Tax and Legal Checklist For Those Nearing Retirement
You have worked hard all of your life and can now think about retiring and taking it easy. Congratulations. Now comes the task of preparing for your retirement. There are many details to cover, both financial and non-financial, including income, taxes, maintenance of current lifestyle, health care, asset transfer, home ownership, travel and extra expenses. Listed below are some important points to consider when planning for your retirement:
- Income Needs It is important to first determine how much income will be needed to pay your monthly household expenses, including your mortgage, utilities, health insurance and so forth.
- Income From Social Security Most everyone may have received a social security statement within the last few years, detailing how much of your lifetime income has been recorded and contributed to your social security benefits at retirement age. If not, go to your social security office and make an appointment with them. Social security is certainly not enough income to pay for most retirees pre-retirement lifestyles. In fact, the average monthly benefit in 2001 is only $845, and the highest possible benefit payable to a 65-year old retiree is $1,536 per month.

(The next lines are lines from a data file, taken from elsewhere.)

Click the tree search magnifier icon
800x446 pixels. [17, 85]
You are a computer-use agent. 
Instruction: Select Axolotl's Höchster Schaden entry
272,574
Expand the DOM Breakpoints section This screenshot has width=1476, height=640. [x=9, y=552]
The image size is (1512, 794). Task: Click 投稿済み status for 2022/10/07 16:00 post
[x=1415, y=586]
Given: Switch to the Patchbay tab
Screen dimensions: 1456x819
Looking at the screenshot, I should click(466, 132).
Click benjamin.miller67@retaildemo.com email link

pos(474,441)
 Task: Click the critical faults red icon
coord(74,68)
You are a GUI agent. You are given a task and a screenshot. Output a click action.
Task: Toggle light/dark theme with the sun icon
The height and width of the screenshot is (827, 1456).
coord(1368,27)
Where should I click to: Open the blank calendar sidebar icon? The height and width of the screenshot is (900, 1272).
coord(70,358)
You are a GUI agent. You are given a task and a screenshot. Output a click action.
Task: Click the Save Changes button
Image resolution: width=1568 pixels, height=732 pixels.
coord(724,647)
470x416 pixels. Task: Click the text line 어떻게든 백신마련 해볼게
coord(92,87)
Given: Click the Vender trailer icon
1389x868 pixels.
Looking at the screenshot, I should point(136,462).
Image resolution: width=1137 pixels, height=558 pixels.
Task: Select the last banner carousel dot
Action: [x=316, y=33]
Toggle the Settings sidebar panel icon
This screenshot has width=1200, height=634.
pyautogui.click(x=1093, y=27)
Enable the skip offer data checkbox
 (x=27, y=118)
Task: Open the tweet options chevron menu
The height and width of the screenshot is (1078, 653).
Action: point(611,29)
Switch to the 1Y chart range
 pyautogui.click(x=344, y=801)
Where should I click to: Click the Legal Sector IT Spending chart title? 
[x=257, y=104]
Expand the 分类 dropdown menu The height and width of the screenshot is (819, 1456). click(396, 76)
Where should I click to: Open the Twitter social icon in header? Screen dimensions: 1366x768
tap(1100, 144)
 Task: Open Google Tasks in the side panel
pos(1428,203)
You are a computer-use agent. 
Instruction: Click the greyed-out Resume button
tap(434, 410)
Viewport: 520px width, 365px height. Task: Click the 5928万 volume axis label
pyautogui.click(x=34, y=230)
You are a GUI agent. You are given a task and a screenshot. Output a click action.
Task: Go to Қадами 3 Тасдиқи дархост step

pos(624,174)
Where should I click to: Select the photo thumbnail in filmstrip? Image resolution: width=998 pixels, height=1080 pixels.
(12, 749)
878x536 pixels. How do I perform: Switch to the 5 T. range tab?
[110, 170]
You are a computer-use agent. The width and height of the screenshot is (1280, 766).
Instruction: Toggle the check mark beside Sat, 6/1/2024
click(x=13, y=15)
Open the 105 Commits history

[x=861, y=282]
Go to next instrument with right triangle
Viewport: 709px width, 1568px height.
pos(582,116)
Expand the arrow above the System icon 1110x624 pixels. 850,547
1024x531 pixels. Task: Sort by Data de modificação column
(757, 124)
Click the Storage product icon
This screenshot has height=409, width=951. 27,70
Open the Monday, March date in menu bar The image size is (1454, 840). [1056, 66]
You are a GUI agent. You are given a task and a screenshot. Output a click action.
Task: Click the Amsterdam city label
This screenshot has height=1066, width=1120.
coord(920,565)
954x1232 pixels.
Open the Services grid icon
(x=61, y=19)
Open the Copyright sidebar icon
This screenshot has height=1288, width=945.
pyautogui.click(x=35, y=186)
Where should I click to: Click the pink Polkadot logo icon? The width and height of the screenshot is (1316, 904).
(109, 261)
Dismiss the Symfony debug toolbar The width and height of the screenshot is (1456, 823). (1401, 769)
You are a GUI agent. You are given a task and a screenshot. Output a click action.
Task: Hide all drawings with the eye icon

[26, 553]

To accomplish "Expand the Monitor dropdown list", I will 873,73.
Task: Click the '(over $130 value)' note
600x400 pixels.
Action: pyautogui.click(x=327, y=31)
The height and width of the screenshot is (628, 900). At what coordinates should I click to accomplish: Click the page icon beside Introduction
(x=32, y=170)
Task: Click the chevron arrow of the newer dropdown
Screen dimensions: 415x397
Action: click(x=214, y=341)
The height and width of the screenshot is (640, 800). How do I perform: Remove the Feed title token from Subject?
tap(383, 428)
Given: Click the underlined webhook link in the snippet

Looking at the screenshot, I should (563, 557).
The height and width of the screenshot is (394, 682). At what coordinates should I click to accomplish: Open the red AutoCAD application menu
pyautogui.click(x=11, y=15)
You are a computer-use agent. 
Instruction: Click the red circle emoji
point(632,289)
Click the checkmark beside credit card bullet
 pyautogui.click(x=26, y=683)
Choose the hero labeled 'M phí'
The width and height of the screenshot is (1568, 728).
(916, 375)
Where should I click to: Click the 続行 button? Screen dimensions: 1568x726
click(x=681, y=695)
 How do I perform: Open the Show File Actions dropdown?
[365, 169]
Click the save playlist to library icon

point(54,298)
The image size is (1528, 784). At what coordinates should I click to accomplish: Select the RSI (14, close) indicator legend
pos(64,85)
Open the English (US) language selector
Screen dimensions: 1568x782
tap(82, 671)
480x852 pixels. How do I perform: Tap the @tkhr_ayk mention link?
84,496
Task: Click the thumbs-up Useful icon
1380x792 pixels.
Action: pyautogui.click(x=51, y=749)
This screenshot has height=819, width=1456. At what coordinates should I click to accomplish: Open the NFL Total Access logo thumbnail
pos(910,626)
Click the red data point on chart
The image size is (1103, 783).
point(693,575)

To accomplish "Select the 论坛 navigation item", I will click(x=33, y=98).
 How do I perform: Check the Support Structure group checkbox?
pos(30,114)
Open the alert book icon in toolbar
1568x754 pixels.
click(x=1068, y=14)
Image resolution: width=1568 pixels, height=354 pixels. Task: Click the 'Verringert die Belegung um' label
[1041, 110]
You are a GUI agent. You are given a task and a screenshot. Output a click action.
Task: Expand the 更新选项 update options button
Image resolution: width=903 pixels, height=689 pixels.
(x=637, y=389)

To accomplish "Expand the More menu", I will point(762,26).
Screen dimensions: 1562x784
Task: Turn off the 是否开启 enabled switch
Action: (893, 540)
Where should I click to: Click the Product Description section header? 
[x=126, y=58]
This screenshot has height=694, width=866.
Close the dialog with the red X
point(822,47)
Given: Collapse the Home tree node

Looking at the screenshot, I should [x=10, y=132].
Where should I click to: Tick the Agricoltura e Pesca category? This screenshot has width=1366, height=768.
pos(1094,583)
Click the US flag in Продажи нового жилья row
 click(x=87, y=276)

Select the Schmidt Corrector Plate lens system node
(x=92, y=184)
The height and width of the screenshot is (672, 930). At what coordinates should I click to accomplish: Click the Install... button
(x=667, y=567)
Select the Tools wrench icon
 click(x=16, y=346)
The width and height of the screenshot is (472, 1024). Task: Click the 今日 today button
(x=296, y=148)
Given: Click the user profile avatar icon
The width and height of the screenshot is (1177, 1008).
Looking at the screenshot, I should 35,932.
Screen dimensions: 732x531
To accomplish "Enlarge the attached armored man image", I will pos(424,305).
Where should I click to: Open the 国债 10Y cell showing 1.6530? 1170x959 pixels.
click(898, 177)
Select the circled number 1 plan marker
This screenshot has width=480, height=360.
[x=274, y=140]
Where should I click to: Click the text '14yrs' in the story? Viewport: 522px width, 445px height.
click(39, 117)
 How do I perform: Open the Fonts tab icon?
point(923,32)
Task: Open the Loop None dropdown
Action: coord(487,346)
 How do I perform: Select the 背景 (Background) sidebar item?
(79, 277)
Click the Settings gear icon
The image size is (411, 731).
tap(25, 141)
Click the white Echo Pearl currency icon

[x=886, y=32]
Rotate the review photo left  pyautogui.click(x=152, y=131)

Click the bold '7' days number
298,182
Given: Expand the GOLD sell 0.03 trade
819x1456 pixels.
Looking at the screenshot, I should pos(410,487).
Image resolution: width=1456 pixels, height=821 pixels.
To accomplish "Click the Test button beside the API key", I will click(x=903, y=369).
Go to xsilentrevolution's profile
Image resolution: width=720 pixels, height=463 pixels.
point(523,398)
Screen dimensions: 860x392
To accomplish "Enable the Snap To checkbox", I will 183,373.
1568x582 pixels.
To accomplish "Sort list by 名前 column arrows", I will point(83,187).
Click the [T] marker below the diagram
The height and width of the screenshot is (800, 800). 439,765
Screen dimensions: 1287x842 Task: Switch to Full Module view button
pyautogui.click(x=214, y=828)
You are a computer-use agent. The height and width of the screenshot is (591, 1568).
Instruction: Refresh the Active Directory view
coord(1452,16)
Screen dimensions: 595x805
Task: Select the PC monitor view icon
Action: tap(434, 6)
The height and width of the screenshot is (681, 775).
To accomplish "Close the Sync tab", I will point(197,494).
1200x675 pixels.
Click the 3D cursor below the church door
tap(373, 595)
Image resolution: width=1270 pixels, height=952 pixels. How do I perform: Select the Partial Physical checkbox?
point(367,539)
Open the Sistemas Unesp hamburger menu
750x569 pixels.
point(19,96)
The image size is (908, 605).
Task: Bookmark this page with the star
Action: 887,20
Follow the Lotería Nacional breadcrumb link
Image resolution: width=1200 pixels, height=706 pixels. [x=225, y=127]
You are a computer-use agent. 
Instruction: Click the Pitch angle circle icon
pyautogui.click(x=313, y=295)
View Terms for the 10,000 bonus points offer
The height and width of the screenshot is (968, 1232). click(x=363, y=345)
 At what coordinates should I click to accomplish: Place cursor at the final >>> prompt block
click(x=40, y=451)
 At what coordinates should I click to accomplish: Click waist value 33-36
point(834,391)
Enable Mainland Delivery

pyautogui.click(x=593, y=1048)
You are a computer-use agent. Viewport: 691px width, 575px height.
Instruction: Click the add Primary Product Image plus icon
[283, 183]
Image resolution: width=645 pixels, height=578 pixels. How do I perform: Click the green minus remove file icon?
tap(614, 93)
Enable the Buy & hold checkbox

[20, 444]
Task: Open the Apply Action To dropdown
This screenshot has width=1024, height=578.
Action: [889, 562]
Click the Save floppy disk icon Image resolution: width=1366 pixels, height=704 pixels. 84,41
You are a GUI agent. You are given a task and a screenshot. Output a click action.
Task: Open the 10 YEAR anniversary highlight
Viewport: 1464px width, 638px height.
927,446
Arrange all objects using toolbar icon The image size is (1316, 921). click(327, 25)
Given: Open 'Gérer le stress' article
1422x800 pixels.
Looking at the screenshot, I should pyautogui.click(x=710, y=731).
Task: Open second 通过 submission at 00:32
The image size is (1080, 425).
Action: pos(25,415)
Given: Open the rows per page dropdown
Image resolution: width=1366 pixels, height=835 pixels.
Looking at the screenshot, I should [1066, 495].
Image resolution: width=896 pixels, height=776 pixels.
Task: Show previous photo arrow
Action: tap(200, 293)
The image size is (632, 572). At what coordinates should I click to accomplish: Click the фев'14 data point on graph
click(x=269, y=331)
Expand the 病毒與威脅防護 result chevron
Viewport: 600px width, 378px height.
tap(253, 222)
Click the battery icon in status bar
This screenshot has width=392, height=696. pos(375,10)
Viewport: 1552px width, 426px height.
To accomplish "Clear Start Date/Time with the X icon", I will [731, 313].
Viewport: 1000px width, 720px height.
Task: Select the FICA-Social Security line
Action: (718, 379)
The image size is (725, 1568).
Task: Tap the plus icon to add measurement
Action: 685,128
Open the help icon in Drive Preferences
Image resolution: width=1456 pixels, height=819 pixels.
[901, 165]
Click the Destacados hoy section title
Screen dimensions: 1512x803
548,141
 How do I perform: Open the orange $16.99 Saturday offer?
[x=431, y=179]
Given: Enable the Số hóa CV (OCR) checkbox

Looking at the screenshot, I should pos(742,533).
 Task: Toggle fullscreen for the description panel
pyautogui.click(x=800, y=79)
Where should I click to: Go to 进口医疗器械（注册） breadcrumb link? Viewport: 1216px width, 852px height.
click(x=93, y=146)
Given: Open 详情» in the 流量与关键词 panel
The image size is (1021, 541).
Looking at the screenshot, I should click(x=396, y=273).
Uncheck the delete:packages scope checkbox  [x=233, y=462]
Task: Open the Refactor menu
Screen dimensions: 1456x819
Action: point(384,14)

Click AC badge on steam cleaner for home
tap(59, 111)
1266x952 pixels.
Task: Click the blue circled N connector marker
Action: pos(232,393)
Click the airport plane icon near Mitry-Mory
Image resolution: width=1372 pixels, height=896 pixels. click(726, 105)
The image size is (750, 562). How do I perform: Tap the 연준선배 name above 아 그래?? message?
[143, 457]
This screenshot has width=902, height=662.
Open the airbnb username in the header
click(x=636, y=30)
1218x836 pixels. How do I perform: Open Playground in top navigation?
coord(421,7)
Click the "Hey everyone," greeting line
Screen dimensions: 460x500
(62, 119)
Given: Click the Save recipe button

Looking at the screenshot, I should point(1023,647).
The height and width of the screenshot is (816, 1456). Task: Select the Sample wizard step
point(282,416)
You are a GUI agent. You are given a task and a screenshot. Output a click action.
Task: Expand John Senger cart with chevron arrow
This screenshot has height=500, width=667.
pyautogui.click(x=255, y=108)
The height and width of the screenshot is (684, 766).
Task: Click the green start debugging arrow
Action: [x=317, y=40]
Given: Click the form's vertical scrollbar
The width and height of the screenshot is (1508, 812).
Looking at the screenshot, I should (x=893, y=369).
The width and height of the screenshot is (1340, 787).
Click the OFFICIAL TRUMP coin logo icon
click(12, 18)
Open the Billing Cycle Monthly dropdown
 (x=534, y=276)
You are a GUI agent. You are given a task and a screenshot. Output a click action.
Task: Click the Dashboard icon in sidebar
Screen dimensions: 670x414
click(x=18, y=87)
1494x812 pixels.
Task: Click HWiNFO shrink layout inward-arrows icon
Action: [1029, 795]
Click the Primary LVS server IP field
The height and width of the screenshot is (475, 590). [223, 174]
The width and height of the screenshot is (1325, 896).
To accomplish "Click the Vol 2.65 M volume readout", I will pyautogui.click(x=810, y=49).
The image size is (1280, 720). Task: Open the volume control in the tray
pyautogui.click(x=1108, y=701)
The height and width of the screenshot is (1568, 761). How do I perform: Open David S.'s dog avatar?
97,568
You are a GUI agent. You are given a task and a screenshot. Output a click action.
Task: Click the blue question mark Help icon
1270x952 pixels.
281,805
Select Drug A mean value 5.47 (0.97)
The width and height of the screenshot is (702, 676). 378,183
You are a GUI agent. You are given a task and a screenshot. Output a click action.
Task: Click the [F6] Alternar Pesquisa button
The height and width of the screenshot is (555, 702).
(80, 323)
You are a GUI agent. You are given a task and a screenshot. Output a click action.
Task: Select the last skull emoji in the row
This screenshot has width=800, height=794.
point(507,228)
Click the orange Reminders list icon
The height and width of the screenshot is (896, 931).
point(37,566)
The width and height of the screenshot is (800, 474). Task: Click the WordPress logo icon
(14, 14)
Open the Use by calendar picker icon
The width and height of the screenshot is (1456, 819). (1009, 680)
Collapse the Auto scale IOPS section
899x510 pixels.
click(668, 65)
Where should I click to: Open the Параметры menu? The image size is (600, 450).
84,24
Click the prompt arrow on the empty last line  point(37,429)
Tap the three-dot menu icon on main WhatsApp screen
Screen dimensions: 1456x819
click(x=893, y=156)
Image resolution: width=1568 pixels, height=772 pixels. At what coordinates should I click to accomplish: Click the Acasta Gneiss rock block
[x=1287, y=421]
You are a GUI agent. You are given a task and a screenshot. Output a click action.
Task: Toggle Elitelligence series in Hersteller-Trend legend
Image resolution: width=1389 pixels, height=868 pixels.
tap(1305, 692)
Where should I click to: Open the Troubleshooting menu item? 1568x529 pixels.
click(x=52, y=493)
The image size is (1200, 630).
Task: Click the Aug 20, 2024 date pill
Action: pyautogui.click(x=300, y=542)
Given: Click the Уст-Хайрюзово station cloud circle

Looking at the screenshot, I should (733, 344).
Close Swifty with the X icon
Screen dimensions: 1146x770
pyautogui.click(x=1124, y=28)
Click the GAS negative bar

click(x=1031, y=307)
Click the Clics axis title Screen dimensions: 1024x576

- Income From Pension Plans, 401(k), IRA There are many types of retirement and pension programs, which many companies participate with their employees. Others may have established their own IRAs, Keogh plans, SEPs and SIMPLE IRAs. Withdrawals from these plans prior to age 59-1/2 are usually penalized, and certain minimum distributions must be taken once age 70-1/2 is reached. Knowing how much is available for withdrawal, presuming that you are older than 59-1/2, is important in budgeting your monthly living costs.
- Personal Savings Decide how much, if any, personal savings will be converted into retirement income. To turn equity investments into retirement income, retirees may decide to sell off part of their holdings and put the lump sum after taxes into income-producing bonds, CDs or annuities. Or, they may work out a plan to tap a percentage of those holdings each year. Unfortunately, it is difficult to predict what the rate of return, or earnings will be from year to year. Therefore, it is difficult to predict the income to be received.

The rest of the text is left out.